10. In the case of Bimla Devi vs. Himachal Road Transport Corporation AIR 2009 SC 2819 it is ruled by the Hon'ble Apex Court that in claim cases the claimant is not under the obligation to adduce cogent evidence. The claim cases are to be decided on the principle of preponderance of probability. Principle of beyond reasonable doubt is not applicable in such cases.

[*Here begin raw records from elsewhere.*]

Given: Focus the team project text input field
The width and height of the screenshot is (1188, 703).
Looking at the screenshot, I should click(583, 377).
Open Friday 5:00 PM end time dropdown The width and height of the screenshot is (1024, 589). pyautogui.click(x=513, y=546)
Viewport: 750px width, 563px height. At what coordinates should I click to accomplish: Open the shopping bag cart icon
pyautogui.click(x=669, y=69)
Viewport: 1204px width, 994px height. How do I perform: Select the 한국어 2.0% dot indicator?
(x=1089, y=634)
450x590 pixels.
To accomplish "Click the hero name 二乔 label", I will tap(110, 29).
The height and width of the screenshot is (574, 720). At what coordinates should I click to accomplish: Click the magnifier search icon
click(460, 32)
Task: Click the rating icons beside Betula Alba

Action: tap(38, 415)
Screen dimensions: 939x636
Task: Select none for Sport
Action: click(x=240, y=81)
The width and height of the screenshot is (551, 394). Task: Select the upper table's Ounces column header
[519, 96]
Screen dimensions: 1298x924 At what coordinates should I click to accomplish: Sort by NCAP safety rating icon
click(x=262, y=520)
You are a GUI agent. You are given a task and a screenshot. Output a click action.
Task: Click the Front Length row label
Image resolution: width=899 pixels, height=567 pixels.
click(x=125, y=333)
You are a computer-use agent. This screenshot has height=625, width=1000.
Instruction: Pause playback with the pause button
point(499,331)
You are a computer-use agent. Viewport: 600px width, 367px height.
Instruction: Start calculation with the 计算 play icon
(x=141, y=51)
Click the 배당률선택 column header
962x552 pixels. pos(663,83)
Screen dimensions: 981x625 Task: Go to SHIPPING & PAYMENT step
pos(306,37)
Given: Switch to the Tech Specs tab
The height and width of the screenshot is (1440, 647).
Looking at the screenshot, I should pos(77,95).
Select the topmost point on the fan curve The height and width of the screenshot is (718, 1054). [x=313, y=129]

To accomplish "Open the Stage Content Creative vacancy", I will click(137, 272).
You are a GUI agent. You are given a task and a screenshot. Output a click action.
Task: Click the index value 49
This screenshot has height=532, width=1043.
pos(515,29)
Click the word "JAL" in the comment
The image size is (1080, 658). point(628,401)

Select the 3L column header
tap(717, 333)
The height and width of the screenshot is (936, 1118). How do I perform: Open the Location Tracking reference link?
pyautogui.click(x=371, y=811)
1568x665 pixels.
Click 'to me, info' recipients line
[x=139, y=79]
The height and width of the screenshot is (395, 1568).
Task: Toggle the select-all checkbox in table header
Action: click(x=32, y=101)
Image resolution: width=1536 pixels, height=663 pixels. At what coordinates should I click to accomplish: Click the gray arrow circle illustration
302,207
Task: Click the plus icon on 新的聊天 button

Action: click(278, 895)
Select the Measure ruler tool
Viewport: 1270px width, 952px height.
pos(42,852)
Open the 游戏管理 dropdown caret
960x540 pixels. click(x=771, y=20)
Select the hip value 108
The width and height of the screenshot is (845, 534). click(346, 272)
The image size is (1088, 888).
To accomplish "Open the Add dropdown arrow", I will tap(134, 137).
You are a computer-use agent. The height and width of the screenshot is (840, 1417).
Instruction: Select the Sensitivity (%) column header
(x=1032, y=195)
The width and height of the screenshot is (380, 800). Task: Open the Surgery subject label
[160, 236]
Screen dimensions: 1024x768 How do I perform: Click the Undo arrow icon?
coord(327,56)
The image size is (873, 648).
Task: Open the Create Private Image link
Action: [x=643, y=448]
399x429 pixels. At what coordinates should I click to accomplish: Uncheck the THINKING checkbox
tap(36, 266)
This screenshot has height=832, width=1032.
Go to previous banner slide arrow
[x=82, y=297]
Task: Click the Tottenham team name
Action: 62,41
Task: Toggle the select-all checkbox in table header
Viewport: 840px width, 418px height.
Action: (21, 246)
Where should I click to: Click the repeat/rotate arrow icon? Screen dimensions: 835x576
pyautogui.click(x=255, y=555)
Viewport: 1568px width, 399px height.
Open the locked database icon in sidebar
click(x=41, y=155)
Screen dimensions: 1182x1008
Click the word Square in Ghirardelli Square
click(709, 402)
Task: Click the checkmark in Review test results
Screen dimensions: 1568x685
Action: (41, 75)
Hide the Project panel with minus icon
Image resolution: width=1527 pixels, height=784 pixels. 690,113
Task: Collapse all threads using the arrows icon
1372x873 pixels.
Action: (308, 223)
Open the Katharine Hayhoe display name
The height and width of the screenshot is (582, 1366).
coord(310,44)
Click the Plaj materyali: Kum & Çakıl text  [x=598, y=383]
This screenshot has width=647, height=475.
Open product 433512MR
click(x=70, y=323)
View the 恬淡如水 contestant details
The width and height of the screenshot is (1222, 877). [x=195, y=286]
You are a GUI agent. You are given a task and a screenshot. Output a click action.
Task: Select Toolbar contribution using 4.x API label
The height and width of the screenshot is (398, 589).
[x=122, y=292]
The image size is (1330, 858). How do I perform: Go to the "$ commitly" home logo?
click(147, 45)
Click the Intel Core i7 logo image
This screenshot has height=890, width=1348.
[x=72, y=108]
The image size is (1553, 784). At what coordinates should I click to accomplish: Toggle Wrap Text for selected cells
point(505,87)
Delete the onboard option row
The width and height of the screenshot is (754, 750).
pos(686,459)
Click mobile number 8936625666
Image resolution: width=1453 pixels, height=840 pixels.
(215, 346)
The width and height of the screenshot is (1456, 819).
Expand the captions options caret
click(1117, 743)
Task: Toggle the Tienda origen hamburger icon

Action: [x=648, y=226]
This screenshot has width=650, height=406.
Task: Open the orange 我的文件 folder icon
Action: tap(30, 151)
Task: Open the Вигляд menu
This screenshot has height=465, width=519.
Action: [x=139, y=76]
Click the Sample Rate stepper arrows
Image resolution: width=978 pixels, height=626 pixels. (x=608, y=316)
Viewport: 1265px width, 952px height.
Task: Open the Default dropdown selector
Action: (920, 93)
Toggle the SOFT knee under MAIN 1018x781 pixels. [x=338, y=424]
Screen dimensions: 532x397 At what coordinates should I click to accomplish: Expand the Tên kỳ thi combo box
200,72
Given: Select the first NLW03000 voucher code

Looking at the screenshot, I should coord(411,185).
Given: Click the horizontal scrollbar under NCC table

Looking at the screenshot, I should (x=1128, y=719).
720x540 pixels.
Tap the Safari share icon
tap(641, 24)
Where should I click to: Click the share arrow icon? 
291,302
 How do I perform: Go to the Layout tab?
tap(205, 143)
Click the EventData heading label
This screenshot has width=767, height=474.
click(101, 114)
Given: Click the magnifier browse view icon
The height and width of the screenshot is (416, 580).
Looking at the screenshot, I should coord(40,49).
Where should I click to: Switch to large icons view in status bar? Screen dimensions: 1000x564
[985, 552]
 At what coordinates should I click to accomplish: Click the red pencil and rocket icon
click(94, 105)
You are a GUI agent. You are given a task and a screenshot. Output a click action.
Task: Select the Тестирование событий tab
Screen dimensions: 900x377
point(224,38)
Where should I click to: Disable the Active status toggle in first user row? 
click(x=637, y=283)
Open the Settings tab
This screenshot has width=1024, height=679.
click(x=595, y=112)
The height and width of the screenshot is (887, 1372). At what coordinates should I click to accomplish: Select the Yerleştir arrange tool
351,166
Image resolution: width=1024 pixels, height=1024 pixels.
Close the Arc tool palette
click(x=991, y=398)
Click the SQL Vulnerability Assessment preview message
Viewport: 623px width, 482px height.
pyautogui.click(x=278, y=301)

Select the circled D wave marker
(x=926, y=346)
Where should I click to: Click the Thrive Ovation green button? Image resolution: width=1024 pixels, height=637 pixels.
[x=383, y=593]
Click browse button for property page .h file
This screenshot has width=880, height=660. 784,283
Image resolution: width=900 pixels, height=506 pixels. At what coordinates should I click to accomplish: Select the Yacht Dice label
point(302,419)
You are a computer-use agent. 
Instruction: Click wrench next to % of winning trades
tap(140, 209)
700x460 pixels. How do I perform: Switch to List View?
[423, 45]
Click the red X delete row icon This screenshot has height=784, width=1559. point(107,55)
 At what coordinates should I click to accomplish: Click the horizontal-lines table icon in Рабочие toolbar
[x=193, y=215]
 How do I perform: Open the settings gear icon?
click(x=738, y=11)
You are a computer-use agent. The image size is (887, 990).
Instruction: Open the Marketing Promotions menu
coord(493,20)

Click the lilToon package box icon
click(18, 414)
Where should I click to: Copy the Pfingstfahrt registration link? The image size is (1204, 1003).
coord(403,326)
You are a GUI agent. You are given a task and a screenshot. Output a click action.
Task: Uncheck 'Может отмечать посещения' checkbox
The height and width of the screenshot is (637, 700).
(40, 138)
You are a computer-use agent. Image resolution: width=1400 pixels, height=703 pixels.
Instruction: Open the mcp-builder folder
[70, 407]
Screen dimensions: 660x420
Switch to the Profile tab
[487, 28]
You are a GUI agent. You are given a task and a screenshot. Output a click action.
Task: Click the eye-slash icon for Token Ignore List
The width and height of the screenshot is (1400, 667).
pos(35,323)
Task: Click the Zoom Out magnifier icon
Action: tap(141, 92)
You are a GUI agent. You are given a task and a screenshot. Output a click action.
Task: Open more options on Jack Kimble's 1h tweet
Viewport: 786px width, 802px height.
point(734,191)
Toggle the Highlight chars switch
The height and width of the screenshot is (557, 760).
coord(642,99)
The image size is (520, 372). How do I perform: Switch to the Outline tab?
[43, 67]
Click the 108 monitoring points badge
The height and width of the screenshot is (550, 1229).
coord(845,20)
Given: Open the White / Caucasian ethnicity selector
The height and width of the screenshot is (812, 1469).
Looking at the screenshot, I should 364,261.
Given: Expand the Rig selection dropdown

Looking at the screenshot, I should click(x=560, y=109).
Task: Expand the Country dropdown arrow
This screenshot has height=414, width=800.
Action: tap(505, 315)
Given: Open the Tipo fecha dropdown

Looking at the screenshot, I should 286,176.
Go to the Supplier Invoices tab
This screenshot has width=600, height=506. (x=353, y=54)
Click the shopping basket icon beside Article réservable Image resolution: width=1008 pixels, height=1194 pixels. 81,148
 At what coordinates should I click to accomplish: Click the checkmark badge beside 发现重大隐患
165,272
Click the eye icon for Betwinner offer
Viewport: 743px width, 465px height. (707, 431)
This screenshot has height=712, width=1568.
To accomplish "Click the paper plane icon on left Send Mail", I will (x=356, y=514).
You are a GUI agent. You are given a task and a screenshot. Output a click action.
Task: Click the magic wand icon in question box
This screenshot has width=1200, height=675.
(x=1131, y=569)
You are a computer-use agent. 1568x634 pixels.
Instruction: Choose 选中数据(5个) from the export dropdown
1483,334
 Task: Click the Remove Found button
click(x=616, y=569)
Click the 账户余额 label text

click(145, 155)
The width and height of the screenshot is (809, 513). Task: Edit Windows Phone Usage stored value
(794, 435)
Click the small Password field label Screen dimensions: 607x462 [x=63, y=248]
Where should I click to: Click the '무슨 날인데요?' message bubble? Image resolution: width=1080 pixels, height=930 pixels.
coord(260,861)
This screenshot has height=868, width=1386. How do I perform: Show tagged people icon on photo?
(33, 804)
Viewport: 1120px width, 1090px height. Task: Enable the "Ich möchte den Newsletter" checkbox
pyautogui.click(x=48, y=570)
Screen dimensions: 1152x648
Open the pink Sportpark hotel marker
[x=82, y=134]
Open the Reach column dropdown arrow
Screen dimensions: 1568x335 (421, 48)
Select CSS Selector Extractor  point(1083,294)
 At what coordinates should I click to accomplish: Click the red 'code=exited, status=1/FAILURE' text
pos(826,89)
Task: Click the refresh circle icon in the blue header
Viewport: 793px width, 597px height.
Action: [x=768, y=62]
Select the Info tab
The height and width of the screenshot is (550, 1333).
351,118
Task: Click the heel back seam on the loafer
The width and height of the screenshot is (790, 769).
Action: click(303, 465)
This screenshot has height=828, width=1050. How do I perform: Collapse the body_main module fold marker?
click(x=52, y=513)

11. In the case of Rajendra Singh vs. Sheetal Das, 1992 (1) MPWN 104, it was held that if the driver of the offending vehicle does not let examine himself, an adverse inference will be drawn regarding his rash and negligent driving. Keeping in view the law laid down in the aforesaid cases, as well as the documents exhibited in the present case such as the charge sheet, FIR, seizure memo, spot map, arrest memo, MLC, etc the learned Tribunal has rightly found the factum of the accident to be proved. Therefore, the appeal filed on behalf of the appellant/respondent No.3- Insurance Company is found to be meritless.
12. As far as the appeal filed by the present appellant/claimant for enhancement of the compensation amount is concerned, it is prayed on the following three grounds:
(i) Future prospect has not been extended by the learned Tribunal;
(ii) Income of the appellant is assessed on lower side; and
(iii) Permanent disability is also taken @ 10% which ought to be 40%.
13. FIR Ex.P/1 reveals that the appellant Avdhesh was doing business (Dukandari) but he stated in his statement that he was a practicing advocate and he was earning Rs.5000/- to 6000/- per month. Although the appellant has not submitted any documents regarding his income, however, considering his profession, it can be reasonably presumed that his income was more than Rs. 15,000/- per month. Taking into account his social status, the facts, and the evidence on record, it can safely be presumed that the appellant's annual income was Rs. 50,000/- per annum. Therefore, the assessment of the appellant's income as Rs. 15,000 per annum by the learned Tribunal appears to be on lower side.
14. As far as percentage of permanent disability suffered by the appellant-Avdhesh, is concerned, Dr. B.L. Arya (PW/3) proved the medical report (Ex. P/7), x-ray report (Ex. P/8), and the permanent disability certificate (Ex. P/21). However, in his cross-examination, he categorically admitted that the percentage of disability pertained specifically to the limb, i.e., the right leg, and not in reference to the entire body. He remained firm in his cross-examination regarding this assessment. Having regard to the statement of this witness, the assessment of 10% disability in reference to the entire body of the appellant-Avdhesh, does not appear to be unreasonable or inappropriate.
15. Having regard to the income of appellant as 50,000/- per annum
and applying permanent disability as 10%, multiplier of 16 having regard to the age of present appellant and future prospect @ 40% in view of the decision of the Supreme Court in the case of Pranay Sethi and looking to the age of the appellant, the loss of income comes to Rs.1,12,000/-. The amount awarded by the learned tribunal for medical expenses (Rs.20,000/-), for pain and suffering (Rs.5,000/-), for loss of comfort of natural life on account of permanent disability (Rs.10,000/-) and for special diet and transportation expenses (Rs.5,000/-) appears to be just and proper. Thus, the total amount of compensation comes to Rs.1,52,000/-. The Claims Tribunal has awarded compensation of Rs.64,000/-. As such, the appellant is further entitled for a sum of Rs.88,000/-. Rest of the terms and conditions of the impugned award shall remain intact.
16. Consequently, M.A.No.1040/2010 filed on behalf of appellant/claimant Avdesh Mishra is allowed in above terms & M.A.No.1461/2010 filed on behalf of appellant/ Insurance Company is hereby dismissed.